Pour que l’écologie tienne ensemble, de la chimie à la pratique, il devient nécessaire de combiner les approches et savoirs de manière dynamique : « [...] toute appréhension d’un problème environnemental postule le développement d’univers de valeurs et donc d’un engagement éthico-politique. Elle appelle aussi l’incarnation d’un système de modélisation, pour soutenir ces univers de valeurs, c’est-à-dire les pratiques sociales, de terrain, des pratiques analytiques quand il s’agit de production de subjectivité. » Félix Guattari « Qu’est-ce que l’écosophie ? »

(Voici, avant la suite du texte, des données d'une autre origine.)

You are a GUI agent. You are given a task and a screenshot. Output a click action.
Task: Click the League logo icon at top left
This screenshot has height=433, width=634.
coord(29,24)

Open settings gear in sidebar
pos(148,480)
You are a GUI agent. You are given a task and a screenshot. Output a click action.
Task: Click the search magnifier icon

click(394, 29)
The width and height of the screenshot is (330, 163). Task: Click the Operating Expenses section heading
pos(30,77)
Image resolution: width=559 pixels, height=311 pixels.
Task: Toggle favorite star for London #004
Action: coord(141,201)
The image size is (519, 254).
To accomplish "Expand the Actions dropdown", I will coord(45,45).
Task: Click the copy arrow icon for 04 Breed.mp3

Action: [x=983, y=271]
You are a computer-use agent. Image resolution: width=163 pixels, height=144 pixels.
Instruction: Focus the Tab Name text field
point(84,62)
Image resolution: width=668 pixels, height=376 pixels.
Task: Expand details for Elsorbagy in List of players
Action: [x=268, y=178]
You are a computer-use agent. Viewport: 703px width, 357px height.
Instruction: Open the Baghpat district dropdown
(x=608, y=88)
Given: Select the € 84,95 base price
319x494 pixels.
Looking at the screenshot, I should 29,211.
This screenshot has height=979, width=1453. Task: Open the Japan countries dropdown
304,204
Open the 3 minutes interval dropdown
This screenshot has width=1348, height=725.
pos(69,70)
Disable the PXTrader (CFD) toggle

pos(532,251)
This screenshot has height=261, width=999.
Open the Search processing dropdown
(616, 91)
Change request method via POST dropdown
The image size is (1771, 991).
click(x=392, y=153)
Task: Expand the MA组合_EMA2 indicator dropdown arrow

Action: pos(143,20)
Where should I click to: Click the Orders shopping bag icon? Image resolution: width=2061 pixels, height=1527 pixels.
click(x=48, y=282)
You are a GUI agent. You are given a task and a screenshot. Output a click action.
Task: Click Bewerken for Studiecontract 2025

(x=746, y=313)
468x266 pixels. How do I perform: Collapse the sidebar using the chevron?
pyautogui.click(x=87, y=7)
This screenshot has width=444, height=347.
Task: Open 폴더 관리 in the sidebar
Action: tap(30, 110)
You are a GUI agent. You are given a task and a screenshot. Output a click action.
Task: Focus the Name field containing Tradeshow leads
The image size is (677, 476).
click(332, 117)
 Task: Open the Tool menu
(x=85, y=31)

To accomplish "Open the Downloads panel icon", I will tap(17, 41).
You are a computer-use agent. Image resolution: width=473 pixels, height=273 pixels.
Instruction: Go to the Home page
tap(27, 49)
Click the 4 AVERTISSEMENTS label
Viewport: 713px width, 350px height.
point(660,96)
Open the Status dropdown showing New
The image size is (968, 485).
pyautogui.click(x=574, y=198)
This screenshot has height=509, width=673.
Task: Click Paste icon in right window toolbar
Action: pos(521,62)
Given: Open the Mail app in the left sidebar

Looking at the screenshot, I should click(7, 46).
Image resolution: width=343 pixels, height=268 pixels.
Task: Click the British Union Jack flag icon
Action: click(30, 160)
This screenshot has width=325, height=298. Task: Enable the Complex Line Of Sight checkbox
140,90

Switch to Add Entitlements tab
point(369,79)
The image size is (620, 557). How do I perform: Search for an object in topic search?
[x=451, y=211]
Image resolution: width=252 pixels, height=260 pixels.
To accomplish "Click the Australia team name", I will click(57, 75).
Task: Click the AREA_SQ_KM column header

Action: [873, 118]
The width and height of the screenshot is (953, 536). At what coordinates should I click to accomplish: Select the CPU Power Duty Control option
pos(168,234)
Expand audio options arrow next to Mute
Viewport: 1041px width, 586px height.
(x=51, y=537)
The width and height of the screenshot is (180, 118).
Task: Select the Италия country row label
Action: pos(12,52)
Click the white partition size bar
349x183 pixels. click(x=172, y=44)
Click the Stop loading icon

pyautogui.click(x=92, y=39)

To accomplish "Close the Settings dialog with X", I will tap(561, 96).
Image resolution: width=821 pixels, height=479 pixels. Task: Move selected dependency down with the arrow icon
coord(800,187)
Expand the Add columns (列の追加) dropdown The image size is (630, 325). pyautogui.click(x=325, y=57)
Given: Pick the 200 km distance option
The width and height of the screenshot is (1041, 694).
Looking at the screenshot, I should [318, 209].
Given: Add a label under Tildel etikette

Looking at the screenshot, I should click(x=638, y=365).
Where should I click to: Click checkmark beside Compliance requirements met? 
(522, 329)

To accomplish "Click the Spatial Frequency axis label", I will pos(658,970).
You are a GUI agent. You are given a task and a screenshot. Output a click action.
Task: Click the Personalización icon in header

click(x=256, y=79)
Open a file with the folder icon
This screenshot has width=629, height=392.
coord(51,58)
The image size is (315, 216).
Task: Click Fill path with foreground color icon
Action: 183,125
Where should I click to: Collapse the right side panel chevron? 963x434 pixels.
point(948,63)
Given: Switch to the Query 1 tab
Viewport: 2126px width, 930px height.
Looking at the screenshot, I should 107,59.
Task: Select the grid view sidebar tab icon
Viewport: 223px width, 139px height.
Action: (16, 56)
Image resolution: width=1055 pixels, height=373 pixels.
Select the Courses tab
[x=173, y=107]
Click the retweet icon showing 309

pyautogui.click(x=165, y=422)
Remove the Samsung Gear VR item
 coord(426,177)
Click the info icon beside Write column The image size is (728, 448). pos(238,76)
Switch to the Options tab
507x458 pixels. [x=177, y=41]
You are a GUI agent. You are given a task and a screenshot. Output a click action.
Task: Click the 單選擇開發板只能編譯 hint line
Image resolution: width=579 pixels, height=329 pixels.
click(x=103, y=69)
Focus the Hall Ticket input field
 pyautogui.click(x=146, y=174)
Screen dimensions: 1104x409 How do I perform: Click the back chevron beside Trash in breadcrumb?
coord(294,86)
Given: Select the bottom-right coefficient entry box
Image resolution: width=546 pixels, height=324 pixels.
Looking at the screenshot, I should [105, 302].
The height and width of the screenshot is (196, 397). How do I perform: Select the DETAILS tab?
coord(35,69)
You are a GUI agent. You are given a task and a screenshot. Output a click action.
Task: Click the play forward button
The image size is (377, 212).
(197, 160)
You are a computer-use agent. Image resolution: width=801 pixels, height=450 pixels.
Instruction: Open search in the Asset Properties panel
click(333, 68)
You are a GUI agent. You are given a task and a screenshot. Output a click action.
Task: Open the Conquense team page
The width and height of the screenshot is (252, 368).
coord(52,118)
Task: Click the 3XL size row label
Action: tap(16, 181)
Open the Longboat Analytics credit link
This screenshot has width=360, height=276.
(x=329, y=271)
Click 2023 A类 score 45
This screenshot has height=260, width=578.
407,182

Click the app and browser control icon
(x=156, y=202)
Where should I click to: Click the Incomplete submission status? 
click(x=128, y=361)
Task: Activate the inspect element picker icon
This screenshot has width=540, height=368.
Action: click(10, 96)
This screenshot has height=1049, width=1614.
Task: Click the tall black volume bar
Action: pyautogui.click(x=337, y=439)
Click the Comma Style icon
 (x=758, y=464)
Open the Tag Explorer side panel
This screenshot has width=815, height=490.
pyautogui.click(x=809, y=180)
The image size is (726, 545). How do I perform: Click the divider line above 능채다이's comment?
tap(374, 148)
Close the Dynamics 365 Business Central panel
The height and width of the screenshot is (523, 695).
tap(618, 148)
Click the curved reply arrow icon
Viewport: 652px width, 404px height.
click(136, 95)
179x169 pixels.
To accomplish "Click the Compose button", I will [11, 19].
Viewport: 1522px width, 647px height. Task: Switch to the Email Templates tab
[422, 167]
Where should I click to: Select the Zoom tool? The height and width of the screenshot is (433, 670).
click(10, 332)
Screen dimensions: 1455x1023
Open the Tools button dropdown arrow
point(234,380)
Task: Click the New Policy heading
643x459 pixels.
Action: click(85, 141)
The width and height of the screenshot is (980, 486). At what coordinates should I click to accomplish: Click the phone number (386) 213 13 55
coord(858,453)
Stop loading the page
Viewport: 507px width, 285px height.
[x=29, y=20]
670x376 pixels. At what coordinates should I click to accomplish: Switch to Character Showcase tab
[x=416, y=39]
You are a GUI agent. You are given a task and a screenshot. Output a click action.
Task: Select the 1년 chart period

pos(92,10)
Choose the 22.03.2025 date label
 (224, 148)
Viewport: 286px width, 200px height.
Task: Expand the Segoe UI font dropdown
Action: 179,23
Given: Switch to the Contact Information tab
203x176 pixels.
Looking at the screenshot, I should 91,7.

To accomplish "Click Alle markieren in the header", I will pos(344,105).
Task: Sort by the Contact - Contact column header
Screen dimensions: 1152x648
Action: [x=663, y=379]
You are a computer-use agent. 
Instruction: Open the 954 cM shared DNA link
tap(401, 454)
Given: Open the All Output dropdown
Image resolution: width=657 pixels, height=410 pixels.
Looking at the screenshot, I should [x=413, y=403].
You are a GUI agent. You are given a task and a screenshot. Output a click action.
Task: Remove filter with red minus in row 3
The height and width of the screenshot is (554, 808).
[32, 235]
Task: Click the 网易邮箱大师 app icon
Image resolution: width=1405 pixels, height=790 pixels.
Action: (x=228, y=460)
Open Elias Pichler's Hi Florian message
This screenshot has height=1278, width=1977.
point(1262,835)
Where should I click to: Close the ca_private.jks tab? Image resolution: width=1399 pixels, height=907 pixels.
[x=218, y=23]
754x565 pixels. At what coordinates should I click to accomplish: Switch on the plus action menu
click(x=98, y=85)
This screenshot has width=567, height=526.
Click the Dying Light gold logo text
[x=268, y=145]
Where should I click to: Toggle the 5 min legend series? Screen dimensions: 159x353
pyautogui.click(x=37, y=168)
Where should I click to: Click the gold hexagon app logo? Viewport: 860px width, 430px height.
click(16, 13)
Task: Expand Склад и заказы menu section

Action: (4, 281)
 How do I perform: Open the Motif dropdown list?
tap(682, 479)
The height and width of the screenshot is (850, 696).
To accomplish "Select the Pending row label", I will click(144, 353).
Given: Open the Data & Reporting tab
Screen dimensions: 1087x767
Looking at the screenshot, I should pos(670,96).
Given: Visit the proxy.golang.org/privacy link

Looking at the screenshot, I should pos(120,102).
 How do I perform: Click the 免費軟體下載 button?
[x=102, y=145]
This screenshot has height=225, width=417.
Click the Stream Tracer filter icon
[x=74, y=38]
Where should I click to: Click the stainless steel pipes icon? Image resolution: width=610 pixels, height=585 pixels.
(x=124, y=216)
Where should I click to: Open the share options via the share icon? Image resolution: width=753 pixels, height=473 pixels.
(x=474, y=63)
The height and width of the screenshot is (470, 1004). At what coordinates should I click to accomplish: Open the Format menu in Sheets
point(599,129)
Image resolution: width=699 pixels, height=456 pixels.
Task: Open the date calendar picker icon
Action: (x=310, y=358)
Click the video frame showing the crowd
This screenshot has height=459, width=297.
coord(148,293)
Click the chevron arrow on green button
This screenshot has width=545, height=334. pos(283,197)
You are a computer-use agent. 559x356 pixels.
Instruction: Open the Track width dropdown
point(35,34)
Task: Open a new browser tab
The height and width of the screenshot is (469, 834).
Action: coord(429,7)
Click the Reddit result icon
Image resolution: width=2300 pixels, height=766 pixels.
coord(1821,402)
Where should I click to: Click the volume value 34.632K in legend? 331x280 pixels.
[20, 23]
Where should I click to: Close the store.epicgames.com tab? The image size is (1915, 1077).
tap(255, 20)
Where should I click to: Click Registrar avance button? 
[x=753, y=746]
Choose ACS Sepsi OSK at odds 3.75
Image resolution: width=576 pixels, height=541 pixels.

http://www.dailymotion.com/video/x48fxs

Extrait audio d’après Felix Guattari

Produire de l’autonomie…

L’un des principaux dangers de la discipline hétérogène qu’on appelle écologie, de son versant scientifique au politique, c’est bien de vouloir se constituer en tant que discipline autonome à vocation transcendante. Là réside peut-être son principe d’attention tel qu’appliqué à elle-même: résister à la tentation isolationniste. Car à mesure que celle-ci se constitue et englobe des savoirs et compétences de plus en plus précis et multiples, l’écologie tend à oublier de faire appel aux autres disciplines. Sous le pretexte d’urgence, et principalement vis à vis des sciences sociales. Alors philosophe, anthropologue, sociologue, psychanalyste, linguiste, sémiologue, géographe, historien and so on… au secours, ne nous laisser pas dériver tout seul!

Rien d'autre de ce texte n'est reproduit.